Brief: Please copy the data below line for line, leaving out the pictures.

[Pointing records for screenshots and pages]
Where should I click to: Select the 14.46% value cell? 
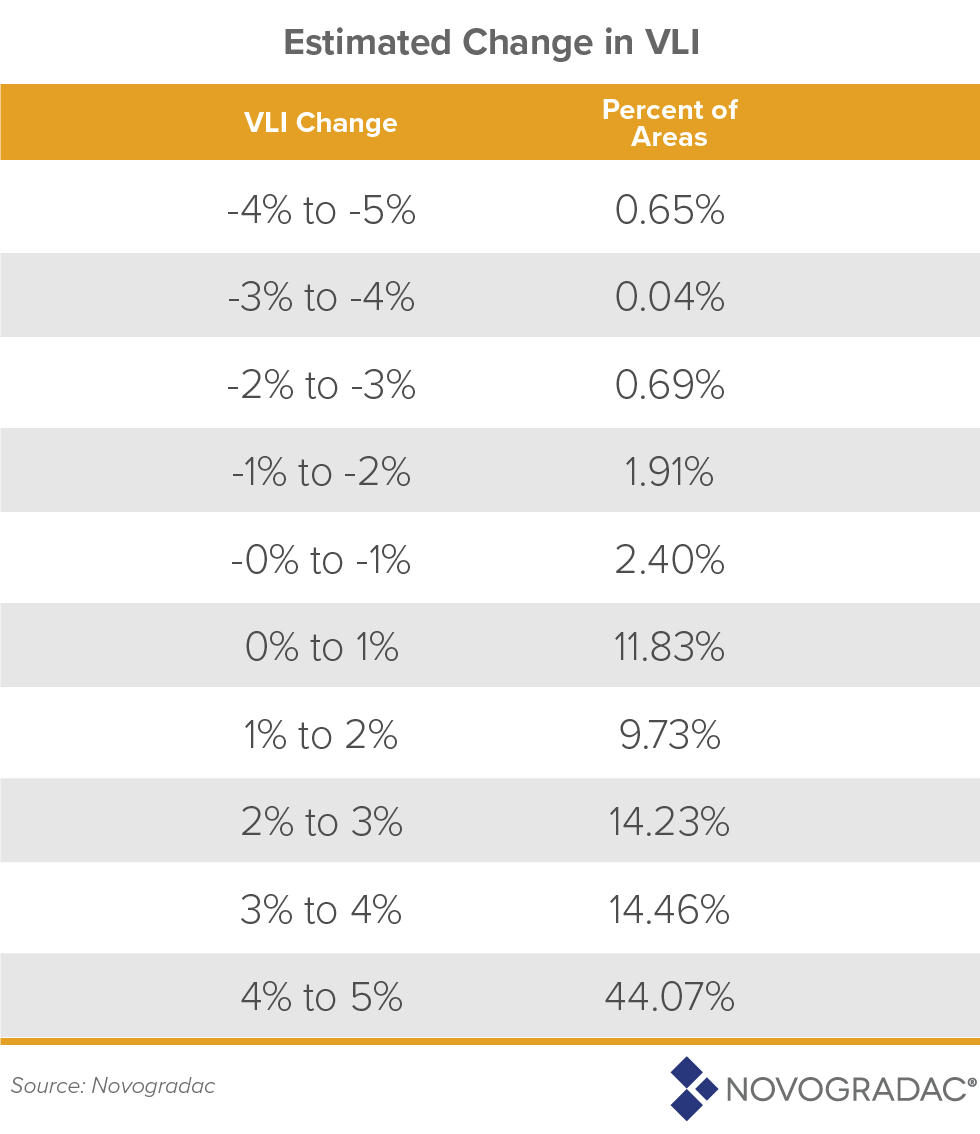click(669, 910)
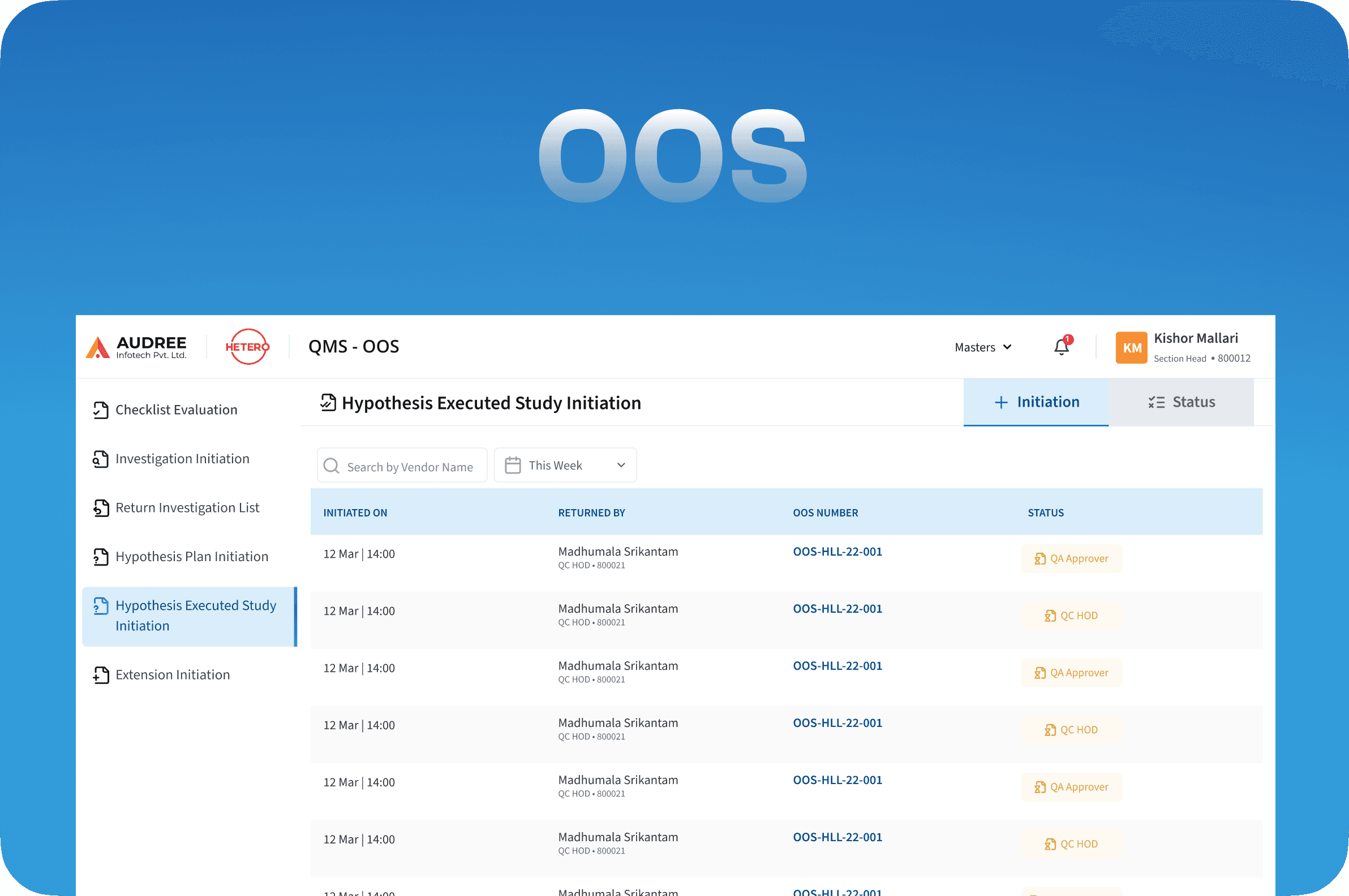Open first OOS-HLL-22-001 link
Screen dimensions: 1349x896
pyautogui.click(x=837, y=552)
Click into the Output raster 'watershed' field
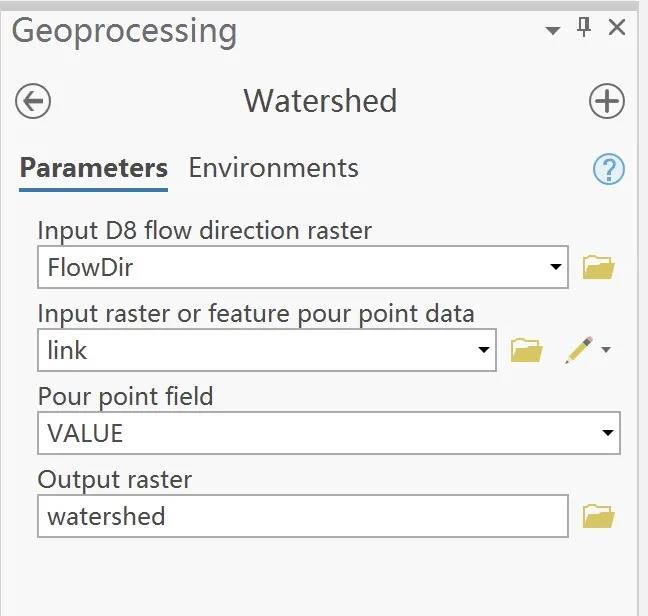Image resolution: width=648 pixels, height=616 pixels. pyautogui.click(x=300, y=516)
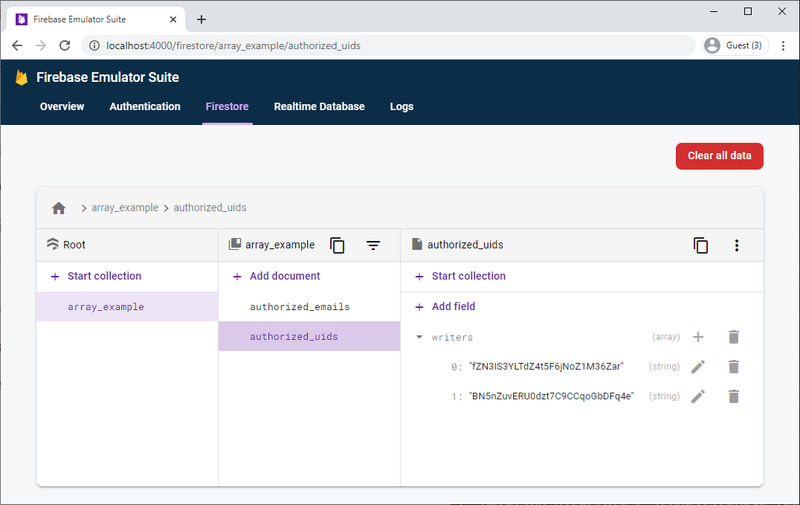Copy the array_example collection path
Screen dimensions: 800x505
pyautogui.click(x=338, y=245)
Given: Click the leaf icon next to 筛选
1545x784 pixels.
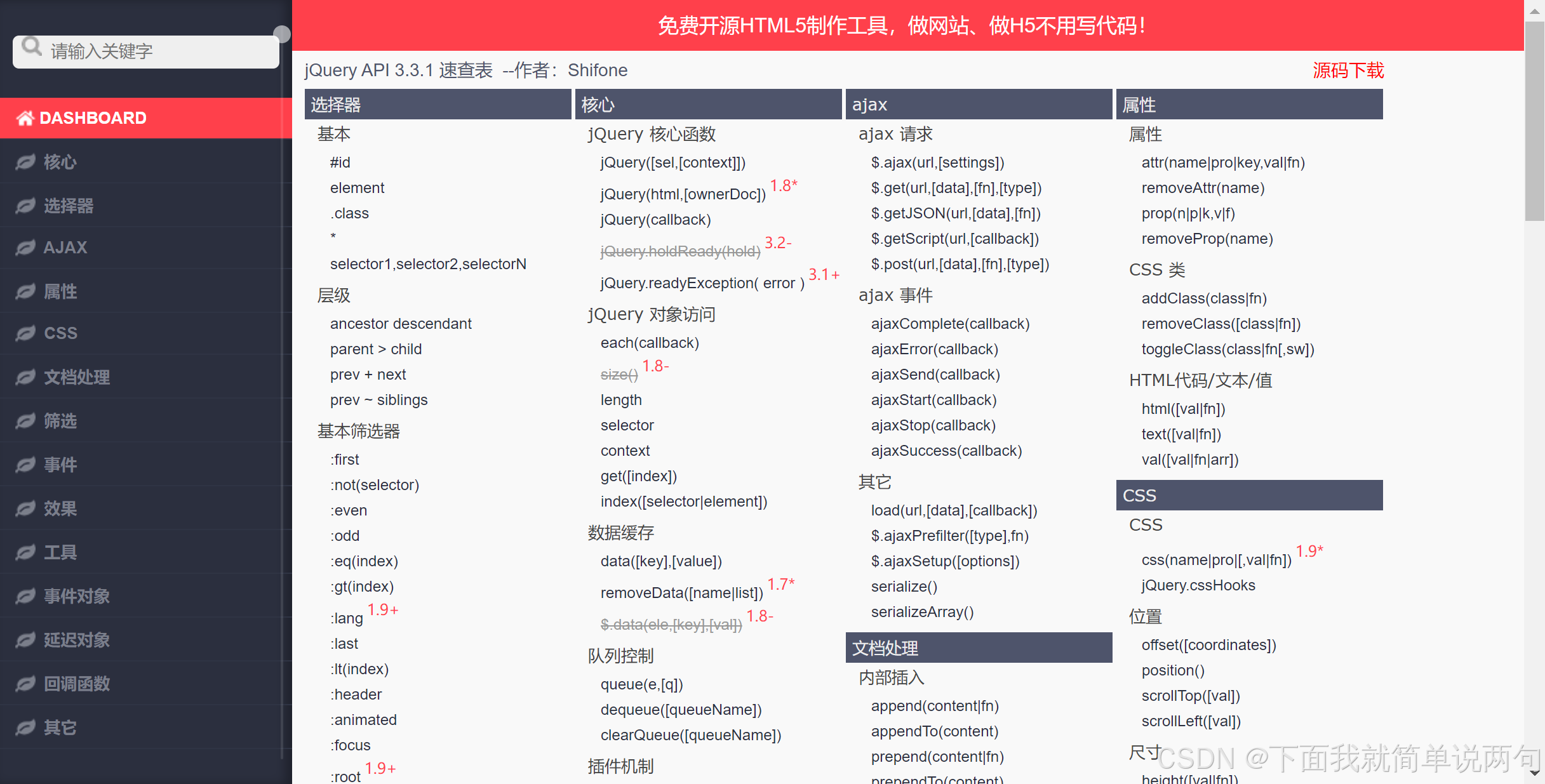Looking at the screenshot, I should pyautogui.click(x=25, y=421).
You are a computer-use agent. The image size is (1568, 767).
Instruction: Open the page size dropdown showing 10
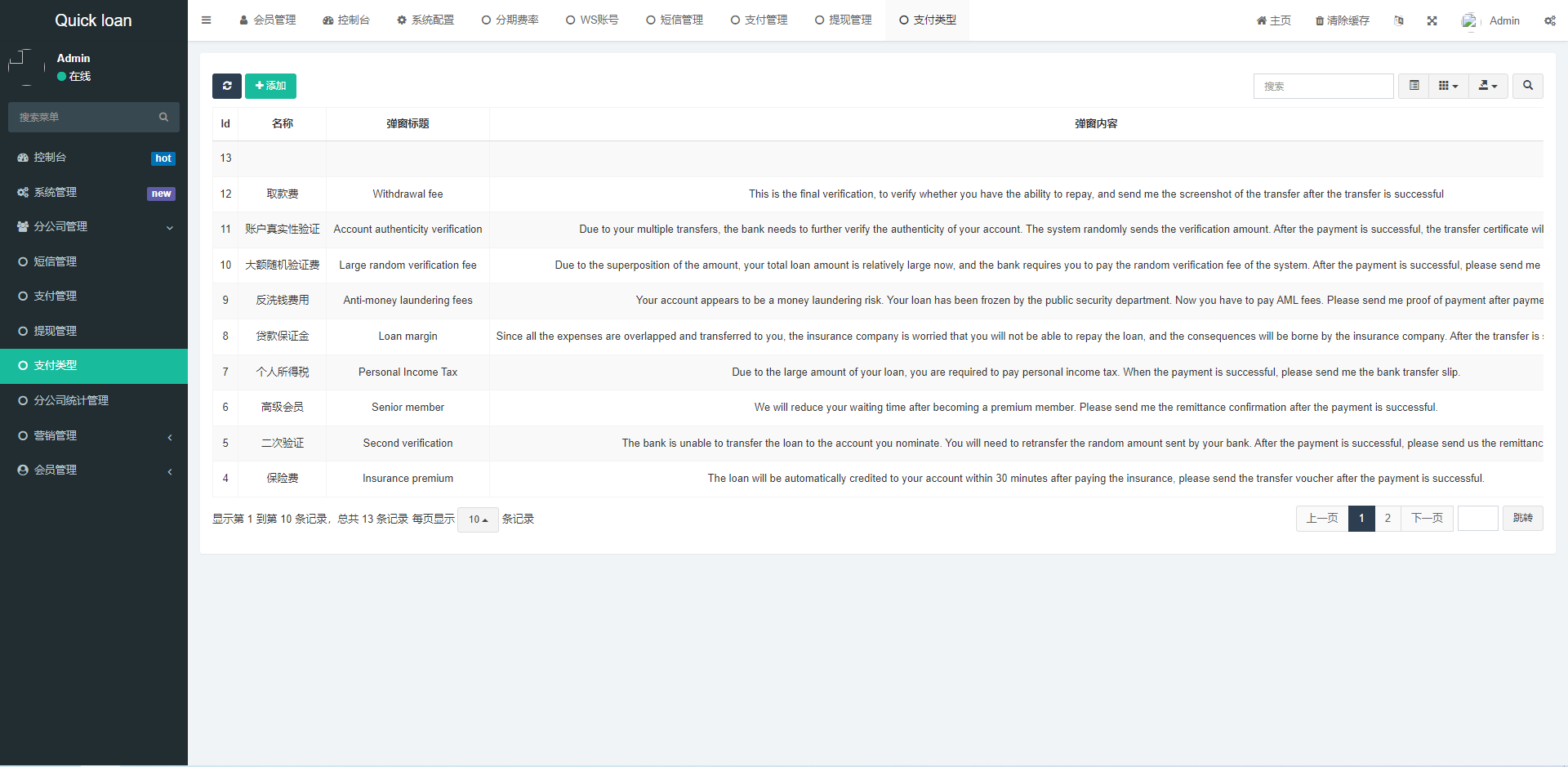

Solution below:
Where should I click to: Select the 14.46% value cell? 
click(669, 910)
Open first OOS-HLL-22-001 link
Screen dimensions: 1349x896
pyautogui.click(x=837, y=552)
Click into the Output raster 'watershed' field
Image resolution: width=648 pixels, height=616 pixels. pyautogui.click(x=300, y=516)
Copy the array_example collection path
Screen dimensions: 800x505
pyautogui.click(x=338, y=245)
Given: Click the leaf icon next to 筛选
1545x784 pixels.
Looking at the screenshot, I should pyautogui.click(x=25, y=421).
You are a computer-use agent. The image size is (1568, 767).
Instruction: Open the page size dropdown showing 10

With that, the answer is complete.